Our wonderful local comic book store, Little Island Comics, hosted an event with Kazu Kibuishi last week, and Middlest being a HUGE Amulet fan, we went along to hear him speak and watch him draw. Middlest has been counting down the days to the publication date of Book Six in the series all summer, so we were all terribly excited when we got our paws on Book Six a week early because that’s the kind of perk you get with a store like Little Island in the ‘hood. Middlest read it cover to cover in the store, which was all very well until he asked, “When is Book Seven coming out?”
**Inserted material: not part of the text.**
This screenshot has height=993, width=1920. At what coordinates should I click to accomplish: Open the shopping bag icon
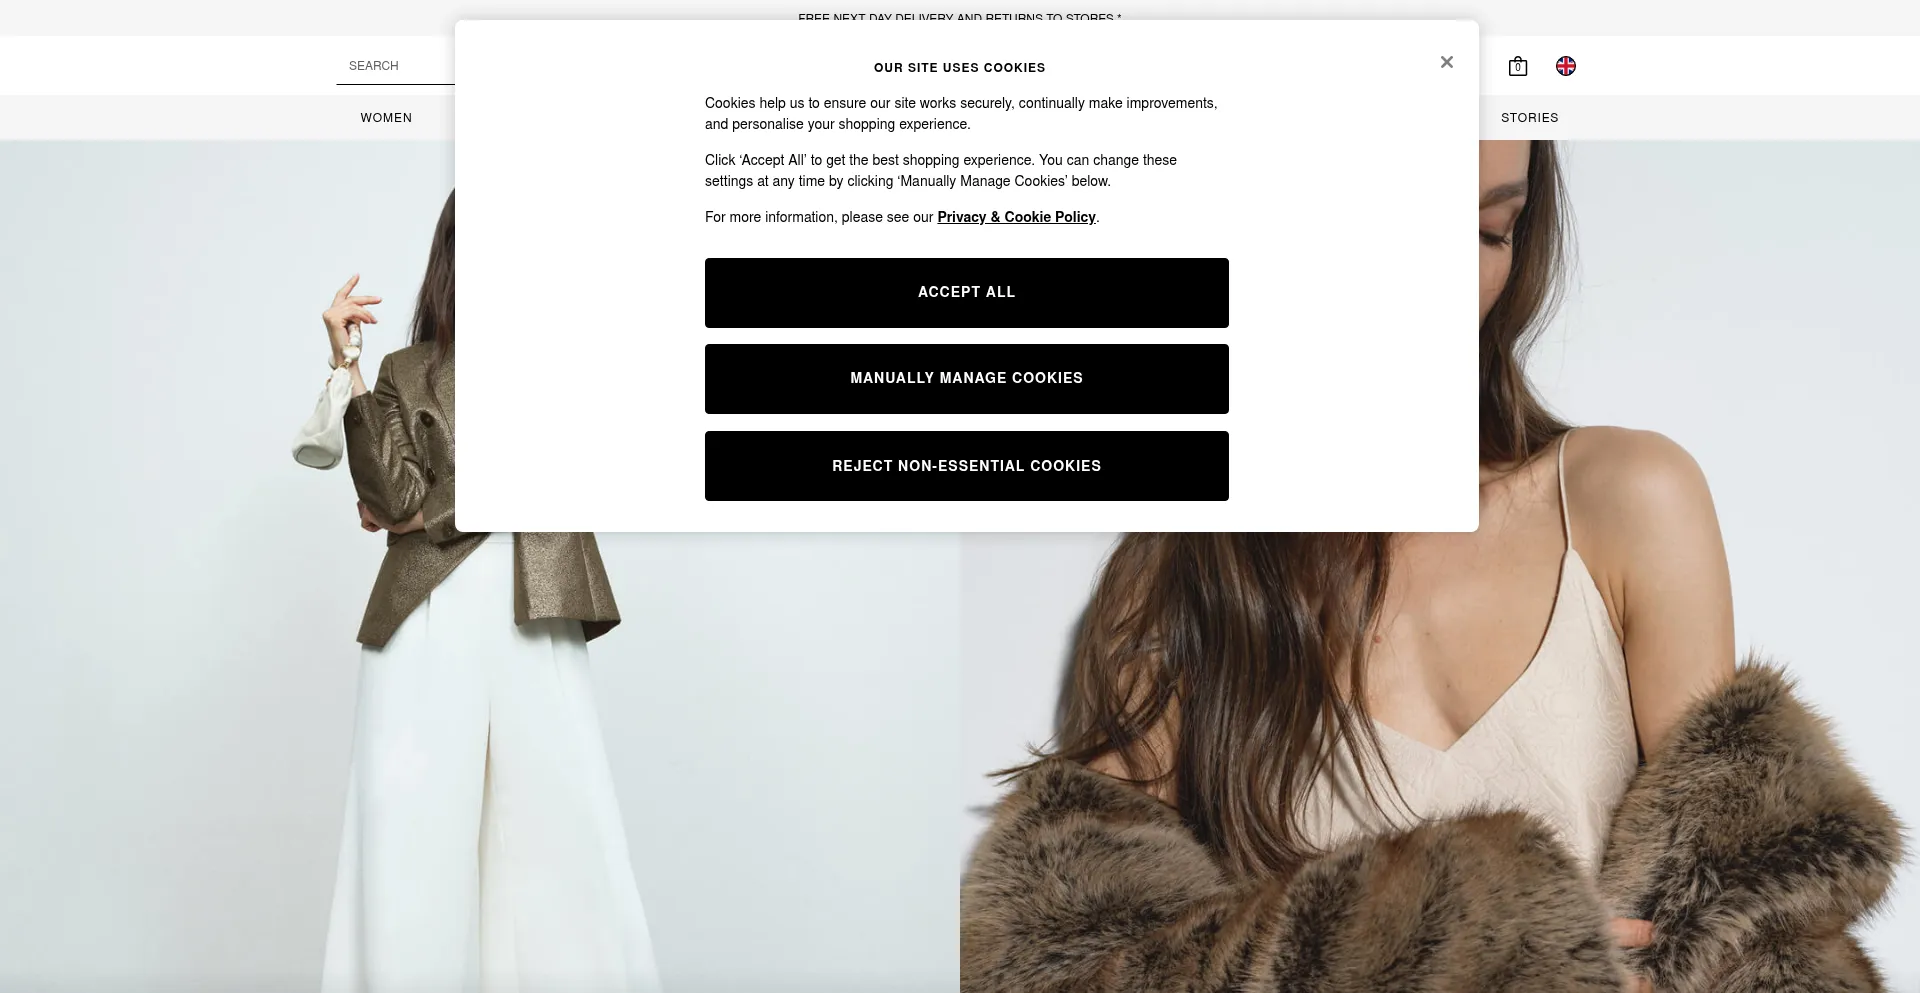coord(1518,66)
Kazu Kibuishi did a degree in Film Studies (not film making, but film criticism), and in his talk at the Palmerston branch of the Toronto Public Library, he said that it was the essay-writing he did for that degree that best prepared him to create the Amulet books. As an artist, he is self-taught, but he had to learn how to shape a narrative by writing essays. Even now he finds that writing is difficult, and drawing is the real treat that comes after the story has been written.
What I loved most about his talk was how much he shared about the failures he had on the road to success. After several years working in design and animation, he wrote and drew 20 pages of Amulet, but quit after 20 pages because it was so difficult. Scholastic asked him to pitch a book idea, though, and he dusted off Amulet and revised it for a pitch. They liked it, and he had a contract to do the first book.
He wrote and drew book one of Amulet four times. As the deadline to turn in the book drew close, he felt that the draft he had completed was not good enough. Ignoring the editors at Scholastic who said it was, he made the most difficult decision of his life and held the book hostage until it was something he felt right about publishing. He wrote and rewrote the book, and with four drafts in hand, he was still not certain. He asked Jeff Smith, the author of the Bone series, to take a look at what he thought was the best draft. “Some of it is good,” he said. With that as his guide, Kibuishi set about finding the good parts in each of the drafts he had made. He turned the book in a year late, after taking the best pieces from each of the four drafts and building new bridges to connect the sections he had saved. Going through that process taught him that creating a finished book has to begin with the faith that a bunch of small parts that do work will eventually work as a larger whole in the end.
I also loved how down to earth he was about his drawing process. He draws his first drafts on cheap printer paper because he wants to feel that he can throw them away. He carries around a small notebook that he can whip out as soon as inspiration strikes or whenever he has an idle moment. He does not want to be precious about the process.
And what is his advice to young writers and artists? The ability to draw is not something you are born with. It takes practice, hard work and a lot of discipline. He borrows from the Boy Scouts, and also says to “Be prepared.”
Hard work, staying true to what you believe deserves to be published under your name, pushing through writer’s block, illustrator’s block and repeated failure to realize on paper the ideas in your mind–all wonderful inspiration to a crowd of admirers.
I am sorry to say that until I had heard him talk, I had not read the Amulet books. I knew that they were among Middlest’s favourite books, but I just had not made it to them yet. (This could be in part because he re-reads them so often, they are never on the shelf!) That changed post haste after seeing Kibuishi in person, and I read all six Amulet books the next day. Kibuishi told us that the Amulet books are full of parodies and tributes to movies, games and comics that he loves, so Middlest and I looked through the books together, looking for references to those influences.
One influence that he cited specifically was the work of Hayao Miyazaki, so after reading the books, we went off to Queen Video to look for a copy of Nausicaa of the Valley of the Wind. We came home with four films instead of one, and turned the excess into an excuse for a party: a Hayao Miyazaki film fest with sushi for dinner.
One of the things that is immediately apparent as an influence is that both men eschew traditional roles for their female characters, and their girls are leaders, brave, grounded, and in Miyazaki’s case, not paired off at the end of the story. Praise be!
All told, a great way to finish off summer.